Por exemplo, temos momentos mais explícitos nos quais Julie machuca suas mãos ou destrói itens de valor emocional para tentar se sentir viva, porém os mais bonitos são sempre centrados quando ela está submersa em uma imensa piscina azul. O diretor traz imagens muito fortes e sutis com Julie se submergindo dentro daquela imensidão azul tentando se alienar dos problemas do mundo real ao mergulhar a fundo e abraçar a depressão do luto. Ou outra na qual inúmeras menininhas invadem inexplicavelmente o lugar e mergulham infinitamente na piscina, arruinando o psicológico frágil da protagonista que sente fortes saudades de suas filhas.
Por ser um filme que aborda diretamente o tema da depressão, Kieslowski se sente impelido em seguir a estrutura lógica de Kubler-Ross na qual a personagem experimenta a negação, raiva, barganha, depressão e aceitação. Os três primeiros estágios são os mais rápidos na jornada de Julie na qual a narrativa se movimenta para a depressão que a isola do mundo, a inserindo em um estado intenso de imobilidade para a obra – novamente, pertinente ao filme, mas prejudicial pelo ritmo pesado demais.
Nesse miolo na qual a personagem fica à deriva e nega suas responsabilidades, temos a introdução de diversos personagens secundários tão desinteressantes quanto nossa protagonista evocando diferentes problemas que convergem para a mensagem final que o diretor pretende trazer – acredite, a catarse é uma das mais pessimistas do Cinema.

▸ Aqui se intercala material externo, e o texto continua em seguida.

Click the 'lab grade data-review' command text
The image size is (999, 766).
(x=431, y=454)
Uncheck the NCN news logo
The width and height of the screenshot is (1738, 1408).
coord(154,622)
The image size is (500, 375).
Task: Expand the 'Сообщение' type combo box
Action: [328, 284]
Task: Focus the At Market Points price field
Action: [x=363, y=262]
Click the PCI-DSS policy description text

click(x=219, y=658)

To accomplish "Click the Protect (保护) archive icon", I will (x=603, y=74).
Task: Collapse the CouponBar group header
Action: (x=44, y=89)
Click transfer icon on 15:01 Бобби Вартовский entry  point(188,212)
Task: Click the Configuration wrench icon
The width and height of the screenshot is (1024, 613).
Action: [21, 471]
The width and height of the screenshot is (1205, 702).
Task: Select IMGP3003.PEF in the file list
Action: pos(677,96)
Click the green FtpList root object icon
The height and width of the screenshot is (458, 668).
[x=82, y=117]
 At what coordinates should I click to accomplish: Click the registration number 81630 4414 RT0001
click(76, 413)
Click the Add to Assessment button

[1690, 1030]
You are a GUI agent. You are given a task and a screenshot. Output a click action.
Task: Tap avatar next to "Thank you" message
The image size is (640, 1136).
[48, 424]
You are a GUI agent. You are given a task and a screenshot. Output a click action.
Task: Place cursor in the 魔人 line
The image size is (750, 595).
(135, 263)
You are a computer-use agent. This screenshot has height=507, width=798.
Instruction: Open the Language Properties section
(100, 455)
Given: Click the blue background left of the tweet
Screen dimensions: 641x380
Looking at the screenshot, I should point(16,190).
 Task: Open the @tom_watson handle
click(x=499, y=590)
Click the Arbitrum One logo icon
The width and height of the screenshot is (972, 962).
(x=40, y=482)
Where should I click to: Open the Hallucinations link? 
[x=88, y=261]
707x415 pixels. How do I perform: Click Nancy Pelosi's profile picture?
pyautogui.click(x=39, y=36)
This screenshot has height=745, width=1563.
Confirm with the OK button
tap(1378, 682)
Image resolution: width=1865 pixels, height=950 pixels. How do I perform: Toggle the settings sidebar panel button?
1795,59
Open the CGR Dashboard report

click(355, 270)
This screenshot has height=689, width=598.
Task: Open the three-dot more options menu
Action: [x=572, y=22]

Em suma, através de personagens igualmente estacionários e frios com alguns poucos conflitos pertinentes – de longe, o núcleo da stripper é o melhor e surge como uma boa surpresa – o cineasta aponta que nunca estamos realmente livres. A liberdade é um conceito falso e totalmente equivocado, já que sempre estaremos reféns de desejos, de heranças ou de outras pessoas. Isso é concluído, novamente, apenas com o uso de imagens em uma sequência emblemática na qual Kieslowski realiza uma panorâmica que atravessa tempo e espaço para mostrar todos os personagens da história em momentos verdadeiramente íntimos.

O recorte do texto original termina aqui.